文化部は、同計画の委託先について関連の専門家や学者らの意見を聴取した。その結果、政府系の財団法人あるいは基金会に運営を任せ、関連の運営経験や知識を蓄積することが、国際映像配信プラットフォームの長期かつ安定した発展につながるという声が多く聞かれた。

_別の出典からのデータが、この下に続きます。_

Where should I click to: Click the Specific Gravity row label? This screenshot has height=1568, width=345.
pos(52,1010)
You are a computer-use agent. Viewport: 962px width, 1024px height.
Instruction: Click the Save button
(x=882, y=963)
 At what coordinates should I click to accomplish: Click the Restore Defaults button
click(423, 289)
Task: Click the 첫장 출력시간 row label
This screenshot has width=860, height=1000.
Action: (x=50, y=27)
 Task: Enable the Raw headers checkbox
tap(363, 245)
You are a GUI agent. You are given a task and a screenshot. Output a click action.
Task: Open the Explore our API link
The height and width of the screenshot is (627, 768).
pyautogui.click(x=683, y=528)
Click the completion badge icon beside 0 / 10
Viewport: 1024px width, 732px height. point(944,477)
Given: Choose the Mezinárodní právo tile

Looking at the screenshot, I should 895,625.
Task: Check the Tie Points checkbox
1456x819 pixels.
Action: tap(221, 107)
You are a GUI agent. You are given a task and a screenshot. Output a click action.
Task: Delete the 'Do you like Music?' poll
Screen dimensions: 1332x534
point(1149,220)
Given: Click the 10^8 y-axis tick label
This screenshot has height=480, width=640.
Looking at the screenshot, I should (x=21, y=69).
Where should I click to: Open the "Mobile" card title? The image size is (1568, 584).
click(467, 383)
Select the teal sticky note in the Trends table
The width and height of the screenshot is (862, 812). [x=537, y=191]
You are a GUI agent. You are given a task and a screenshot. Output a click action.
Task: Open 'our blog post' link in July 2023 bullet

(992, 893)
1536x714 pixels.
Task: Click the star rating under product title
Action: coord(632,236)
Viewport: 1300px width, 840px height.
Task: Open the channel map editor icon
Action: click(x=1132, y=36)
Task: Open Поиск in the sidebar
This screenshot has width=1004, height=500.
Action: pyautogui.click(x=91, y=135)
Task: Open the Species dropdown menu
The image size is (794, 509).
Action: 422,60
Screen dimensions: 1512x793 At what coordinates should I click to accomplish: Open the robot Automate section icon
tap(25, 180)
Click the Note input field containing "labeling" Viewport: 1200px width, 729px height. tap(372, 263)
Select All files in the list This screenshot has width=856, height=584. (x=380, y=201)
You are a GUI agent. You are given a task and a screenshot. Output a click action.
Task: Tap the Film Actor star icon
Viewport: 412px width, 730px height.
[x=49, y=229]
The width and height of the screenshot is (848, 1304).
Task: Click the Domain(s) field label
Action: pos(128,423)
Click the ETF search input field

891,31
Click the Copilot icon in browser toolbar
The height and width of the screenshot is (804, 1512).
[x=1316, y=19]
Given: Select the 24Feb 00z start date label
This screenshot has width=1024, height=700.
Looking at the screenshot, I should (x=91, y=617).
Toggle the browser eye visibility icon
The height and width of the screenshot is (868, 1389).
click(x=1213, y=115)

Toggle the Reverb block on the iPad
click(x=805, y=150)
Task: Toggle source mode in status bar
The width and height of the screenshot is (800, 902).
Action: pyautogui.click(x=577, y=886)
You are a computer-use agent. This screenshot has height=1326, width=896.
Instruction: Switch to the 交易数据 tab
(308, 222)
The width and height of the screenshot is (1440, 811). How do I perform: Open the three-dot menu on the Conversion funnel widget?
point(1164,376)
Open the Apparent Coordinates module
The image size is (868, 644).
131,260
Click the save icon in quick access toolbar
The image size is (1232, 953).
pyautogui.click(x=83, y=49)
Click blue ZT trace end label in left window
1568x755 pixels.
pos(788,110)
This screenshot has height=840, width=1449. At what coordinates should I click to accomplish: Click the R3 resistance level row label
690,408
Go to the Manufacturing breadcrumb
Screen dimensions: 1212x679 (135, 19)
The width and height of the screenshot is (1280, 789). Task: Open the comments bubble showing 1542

中央通訊社はこれまで文化部に対し、同事業を受託する意向があることを繰り返し伝えていた。文化部は慎重に検討した結果、中央通訊社という組織の任務が国際社会の台湾に対する理解促進にあること、メディアとしての専門性を持ち、多言語人材を抱えること、海外に支局や特派員を持ち、取材ネットワークの上で優位性を持つことなどを評価した。また文化部は、中央通訊社から提示されていた計画に加え、同社に対して他の映像コンテンツ制作会社と協力し、民間から映像コンテンツ企画・制作のアイデアや専門性を持つ人材を取り込むことを求めた。中央通訊社がこれに同意したことから、文化部は同社から提示された計画が事業の方向性に合致していると認め、同社に補助金を与え、その準備作業を委託することを決めた。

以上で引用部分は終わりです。